– Поздравляем вас также с присвоением звания генерал-майора!
– Лучше бы вместо звания дали мне пару свежих батальонов, – не удержался от резкости Каппель.
– А батальонов, батенька, нету, – сказал ему Брушвит. – Нету-с! Организуйте пополнение сами. Нас тоже можете поздравить. Мы только что вернулись из Уфы, где было решено создать новое российское правительство… Мы добились, чтобы нас тоже включили в его состав! – и добавил хвастливо: – Наши имена войдут в историю России.
И такую радость, такой восторг выражало лицо Брушвита, что Каппель не выдержал, отвернулся.
Золотой запас, стоявший в Самаре на запасных путях, даже не был выгружен из вагонов, на следующий день оба состава тихонько двинули в Уфу: руководители Комуча считали, что дело сделано: раз появилось единое правительство и Россия ныне стала единой, то, значит, и золото должно находиться под мышкой у всесильных министров.

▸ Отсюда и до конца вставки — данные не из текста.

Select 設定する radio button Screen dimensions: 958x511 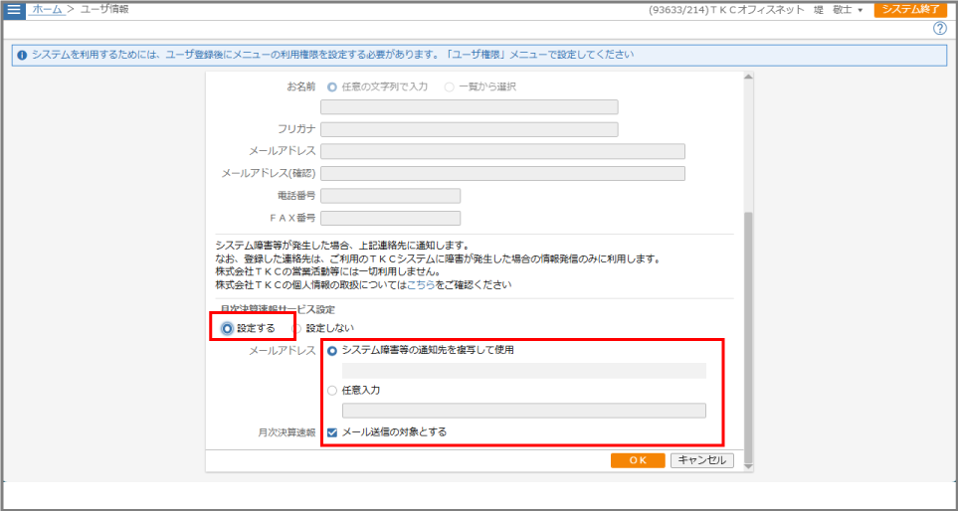tap(228, 328)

Каппель, далекий от политики и от подковерных игр, уже слышал о том, что едва ли не каждая деревня постаралась создать свое правительство – название, конечно, высокое – «правительство», только цели у каждого правительства были мелкие, маленькие, на уровне ночного горшка. Правительства эти не признавали друг друга, обменивались официальными уколами, поливали всех и вся грязью, считая, что газетная бумага, даже самая плохонькая, все выдержит. Под спасением России эти правительства зачастую понимали спасение самих себя и собственных карманов.
Наконец, в Уфе собралось несколько правительств – так и охота назвать их правительствами в кавычках: Самарское, Омское, Владивостокское, Екатеринбургское, депутаты Учредительного собрания – те, которые к этому моменту остались живы, представители духовенства и казачества – в общем, большая топтучка. Но гора родила маленькую мышь. Каппель понимал, что никогда эта «мышь» не сможет нормально работать и управлять огромной Россией.

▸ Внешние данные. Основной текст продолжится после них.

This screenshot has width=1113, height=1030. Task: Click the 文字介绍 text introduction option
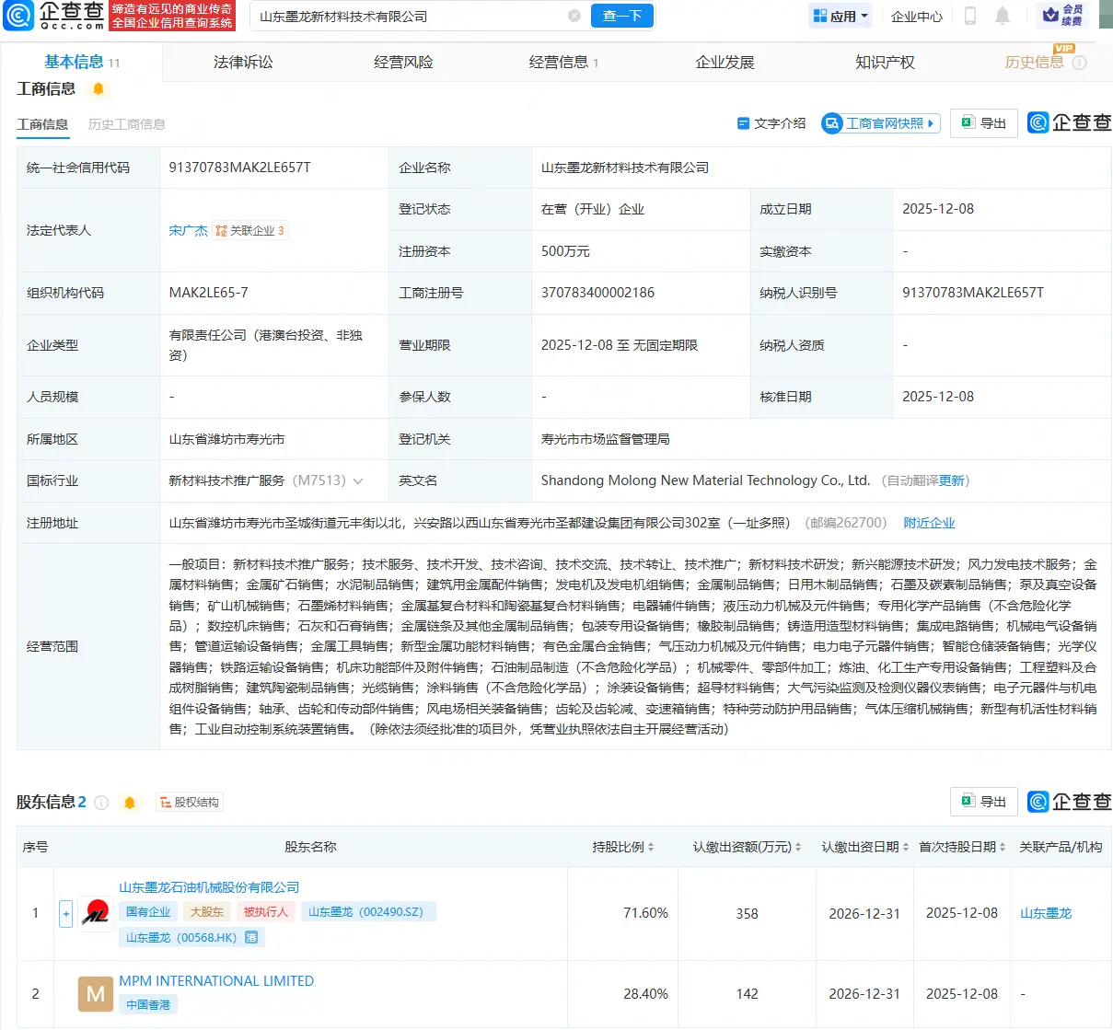point(771,122)
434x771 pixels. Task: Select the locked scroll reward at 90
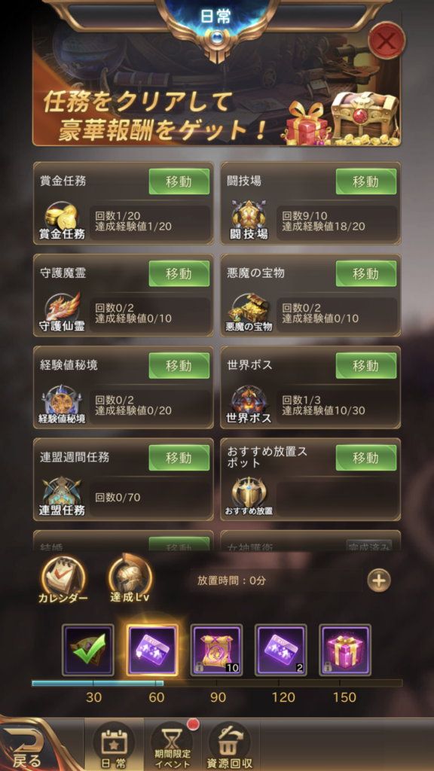216,650
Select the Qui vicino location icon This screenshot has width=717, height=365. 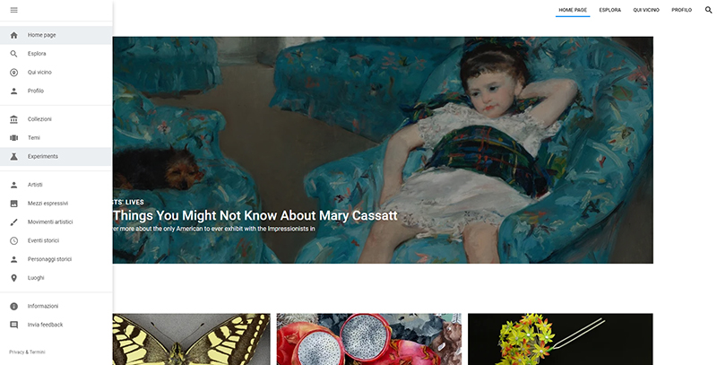point(13,73)
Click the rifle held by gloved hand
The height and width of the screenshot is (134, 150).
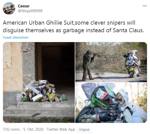pos(108,109)
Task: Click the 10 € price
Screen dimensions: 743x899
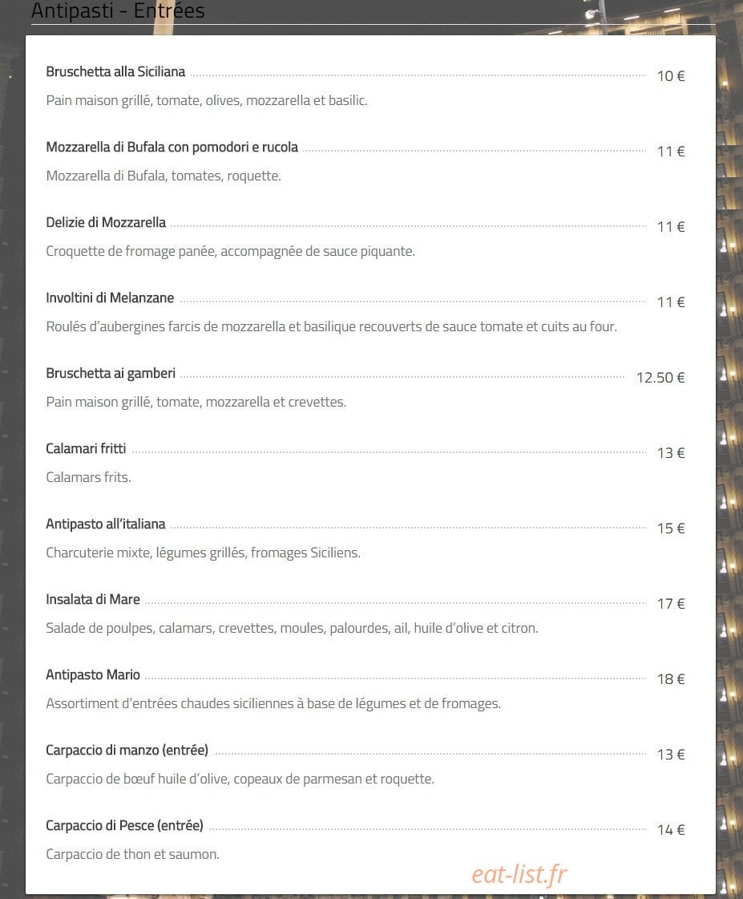Action: [671, 75]
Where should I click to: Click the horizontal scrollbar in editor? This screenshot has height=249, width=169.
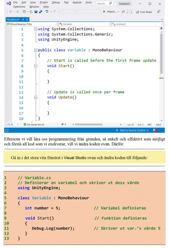(88, 125)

Как только эти умные господа не понимают такую простую штуку, и сейчас, когда все трещит, ломается, горит, дымится, вот-вот вообще опрокинется и рухнет в тартарары, они пребывают в радужном, радостном состоянии, будто в канун Рождества.
Увы, никто из пятерых членов «Учредилки», обосновавшихся в Самаре, этого не понимал.
К слову, Уфимская директория в полном составе так ни разу и не собралась.
С грустью оглядев эту кучку восторженных людей, Каппель вздохнул и, козырнув, покинул кабинет.
Но это было потом. А пока он терпеливо ждал разрешения двигаться вверх по Волге, на Нижний Новгород.
До него уже дошли слухи, что Комуч объявил мобилизацию в Народную армию – по ее уставу Каппель командовал теперь не полком, не дивизией, не отрядом, а дружиной; второй такой дружиной командовал – и очень умело – генерал Бакич; чехословацкий же полк – дружиной его сделать не удалось – успешно воевал под командой капитана Степанова. Впрочем – бывшего капитана. Это в Самаре, во время игры в «русскую рулетку» Степанов был капитаном, а сейчас его произвели в полковники.
Мобилизация была объявлена на бумаге – на деле же ее никто не проводил. Все было пущено на самотек, и мобилизация тихо почила в бозе.
Каппель, теряя дорогое время, продолжал ждать приказа двигаться на север, на Нижний, а потом и на Москву. Однако приказа все не было и не было, и Каппель, усталый, с красными веками, нервничал: он в эти дни очень плохо спал, погода стояла душная, вагон днем раскалялся донельзя, превращаясь в гигантскую кастрюлю, ночью не успевал остывать, и в него устремлялись комары. Они раздражали особо. Денщик наломал веток полыни, поставил их в крынку в большом служебном купе, где Каппель проводил заседания штаба, а также в купе, где он спал, но полынь действовала на комаров слабо. Иногда казалось, что от нее они делаются еще кусачее, яростнее, злее.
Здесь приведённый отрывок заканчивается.